→ Prompt:
Pick every line with "email" from the material below.

→ Supplied entries:
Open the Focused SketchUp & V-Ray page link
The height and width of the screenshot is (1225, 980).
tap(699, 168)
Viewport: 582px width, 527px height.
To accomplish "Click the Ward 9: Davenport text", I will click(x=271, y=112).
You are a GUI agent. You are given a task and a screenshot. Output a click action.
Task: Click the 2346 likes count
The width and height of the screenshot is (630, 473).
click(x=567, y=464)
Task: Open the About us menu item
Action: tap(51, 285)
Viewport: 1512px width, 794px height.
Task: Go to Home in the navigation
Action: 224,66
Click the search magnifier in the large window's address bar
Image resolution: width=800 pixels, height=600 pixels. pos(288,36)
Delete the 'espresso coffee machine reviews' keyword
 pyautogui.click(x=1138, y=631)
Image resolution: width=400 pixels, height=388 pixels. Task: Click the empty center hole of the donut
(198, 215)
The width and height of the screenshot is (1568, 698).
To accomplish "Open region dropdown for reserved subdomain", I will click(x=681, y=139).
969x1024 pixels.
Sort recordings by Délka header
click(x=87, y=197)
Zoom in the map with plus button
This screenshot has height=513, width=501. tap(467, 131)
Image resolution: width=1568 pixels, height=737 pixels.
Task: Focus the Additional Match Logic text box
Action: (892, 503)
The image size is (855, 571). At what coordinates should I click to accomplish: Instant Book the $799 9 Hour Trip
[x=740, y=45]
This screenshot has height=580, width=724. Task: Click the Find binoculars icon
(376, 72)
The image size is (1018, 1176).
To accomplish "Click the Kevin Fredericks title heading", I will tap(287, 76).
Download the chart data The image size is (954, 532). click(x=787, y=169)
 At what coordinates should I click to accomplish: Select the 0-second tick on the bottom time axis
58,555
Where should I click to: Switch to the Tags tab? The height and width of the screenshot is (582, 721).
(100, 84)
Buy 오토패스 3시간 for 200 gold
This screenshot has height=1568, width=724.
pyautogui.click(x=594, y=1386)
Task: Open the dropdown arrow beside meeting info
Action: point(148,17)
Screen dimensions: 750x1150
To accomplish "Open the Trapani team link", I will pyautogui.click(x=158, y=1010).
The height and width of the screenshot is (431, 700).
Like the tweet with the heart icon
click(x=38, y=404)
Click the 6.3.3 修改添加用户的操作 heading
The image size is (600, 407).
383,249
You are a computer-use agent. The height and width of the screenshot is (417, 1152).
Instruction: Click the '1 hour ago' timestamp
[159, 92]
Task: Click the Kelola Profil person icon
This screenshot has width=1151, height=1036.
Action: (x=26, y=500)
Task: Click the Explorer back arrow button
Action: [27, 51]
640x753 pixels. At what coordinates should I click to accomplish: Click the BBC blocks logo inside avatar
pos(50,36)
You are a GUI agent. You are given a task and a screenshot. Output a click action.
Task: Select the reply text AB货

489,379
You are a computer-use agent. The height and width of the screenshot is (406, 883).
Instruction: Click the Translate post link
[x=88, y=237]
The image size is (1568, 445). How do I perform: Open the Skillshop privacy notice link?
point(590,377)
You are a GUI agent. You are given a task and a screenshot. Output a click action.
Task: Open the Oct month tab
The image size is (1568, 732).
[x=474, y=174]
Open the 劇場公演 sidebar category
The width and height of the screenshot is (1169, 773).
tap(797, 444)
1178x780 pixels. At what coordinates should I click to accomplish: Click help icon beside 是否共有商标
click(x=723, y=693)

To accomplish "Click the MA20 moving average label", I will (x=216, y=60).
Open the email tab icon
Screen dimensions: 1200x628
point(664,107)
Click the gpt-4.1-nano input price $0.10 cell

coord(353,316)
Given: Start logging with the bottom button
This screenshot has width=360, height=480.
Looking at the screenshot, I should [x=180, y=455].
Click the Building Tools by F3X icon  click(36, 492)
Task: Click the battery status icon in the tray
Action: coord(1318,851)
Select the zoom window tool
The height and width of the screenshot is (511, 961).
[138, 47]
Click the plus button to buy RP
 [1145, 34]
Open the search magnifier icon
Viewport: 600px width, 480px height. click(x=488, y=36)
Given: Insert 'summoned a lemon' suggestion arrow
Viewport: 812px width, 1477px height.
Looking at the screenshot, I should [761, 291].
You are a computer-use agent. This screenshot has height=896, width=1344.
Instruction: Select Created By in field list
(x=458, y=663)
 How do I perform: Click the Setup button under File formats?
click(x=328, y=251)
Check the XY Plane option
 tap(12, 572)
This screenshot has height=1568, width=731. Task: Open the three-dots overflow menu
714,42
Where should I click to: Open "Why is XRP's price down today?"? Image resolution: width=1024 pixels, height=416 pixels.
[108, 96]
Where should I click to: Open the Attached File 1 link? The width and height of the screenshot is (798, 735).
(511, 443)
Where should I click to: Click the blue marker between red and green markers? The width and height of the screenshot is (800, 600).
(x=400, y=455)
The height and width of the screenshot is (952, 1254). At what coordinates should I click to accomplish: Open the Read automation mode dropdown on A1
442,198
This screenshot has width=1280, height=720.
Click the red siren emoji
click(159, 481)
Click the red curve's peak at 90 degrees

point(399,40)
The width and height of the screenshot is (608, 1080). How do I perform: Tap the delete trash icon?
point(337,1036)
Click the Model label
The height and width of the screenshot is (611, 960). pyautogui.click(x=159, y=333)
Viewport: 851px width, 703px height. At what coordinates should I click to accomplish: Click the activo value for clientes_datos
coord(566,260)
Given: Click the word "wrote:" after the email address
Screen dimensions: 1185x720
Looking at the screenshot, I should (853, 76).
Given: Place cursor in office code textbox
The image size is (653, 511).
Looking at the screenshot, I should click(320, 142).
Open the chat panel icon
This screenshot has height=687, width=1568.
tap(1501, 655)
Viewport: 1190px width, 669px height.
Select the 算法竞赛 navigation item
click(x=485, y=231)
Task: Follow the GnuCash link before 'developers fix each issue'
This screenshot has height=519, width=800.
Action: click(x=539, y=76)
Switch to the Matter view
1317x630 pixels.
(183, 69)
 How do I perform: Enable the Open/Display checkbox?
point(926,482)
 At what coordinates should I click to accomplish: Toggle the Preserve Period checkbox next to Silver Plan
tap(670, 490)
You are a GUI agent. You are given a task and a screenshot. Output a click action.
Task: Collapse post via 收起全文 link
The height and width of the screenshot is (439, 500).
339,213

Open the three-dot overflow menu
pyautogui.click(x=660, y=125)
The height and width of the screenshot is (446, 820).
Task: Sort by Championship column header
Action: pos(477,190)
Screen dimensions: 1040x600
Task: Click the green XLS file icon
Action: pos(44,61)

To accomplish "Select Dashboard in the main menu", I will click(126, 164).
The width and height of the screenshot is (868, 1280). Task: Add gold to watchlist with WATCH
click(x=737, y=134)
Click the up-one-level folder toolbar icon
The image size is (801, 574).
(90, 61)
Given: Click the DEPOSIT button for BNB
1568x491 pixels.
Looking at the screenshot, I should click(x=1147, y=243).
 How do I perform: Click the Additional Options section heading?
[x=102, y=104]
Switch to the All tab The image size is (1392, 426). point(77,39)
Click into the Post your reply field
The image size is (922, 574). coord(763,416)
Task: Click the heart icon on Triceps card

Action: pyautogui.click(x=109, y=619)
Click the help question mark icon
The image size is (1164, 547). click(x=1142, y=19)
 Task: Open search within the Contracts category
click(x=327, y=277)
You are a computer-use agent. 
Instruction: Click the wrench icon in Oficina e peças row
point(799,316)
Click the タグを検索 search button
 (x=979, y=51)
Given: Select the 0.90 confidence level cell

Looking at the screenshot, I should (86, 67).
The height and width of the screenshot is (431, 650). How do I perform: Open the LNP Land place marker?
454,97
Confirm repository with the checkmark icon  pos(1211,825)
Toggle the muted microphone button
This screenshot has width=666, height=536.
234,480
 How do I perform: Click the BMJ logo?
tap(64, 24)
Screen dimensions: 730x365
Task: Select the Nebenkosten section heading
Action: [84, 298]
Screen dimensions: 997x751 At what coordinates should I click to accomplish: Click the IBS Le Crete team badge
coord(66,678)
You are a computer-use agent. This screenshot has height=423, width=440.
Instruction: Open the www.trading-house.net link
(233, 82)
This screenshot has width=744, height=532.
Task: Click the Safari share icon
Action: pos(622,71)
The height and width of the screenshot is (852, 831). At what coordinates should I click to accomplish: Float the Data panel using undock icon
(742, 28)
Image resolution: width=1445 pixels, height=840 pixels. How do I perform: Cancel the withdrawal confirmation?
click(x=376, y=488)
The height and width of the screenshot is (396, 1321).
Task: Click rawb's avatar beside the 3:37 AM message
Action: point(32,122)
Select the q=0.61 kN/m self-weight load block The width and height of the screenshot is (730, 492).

→ Your response:
Open the email tab icon
Given: Click the word "wrote:" after the email address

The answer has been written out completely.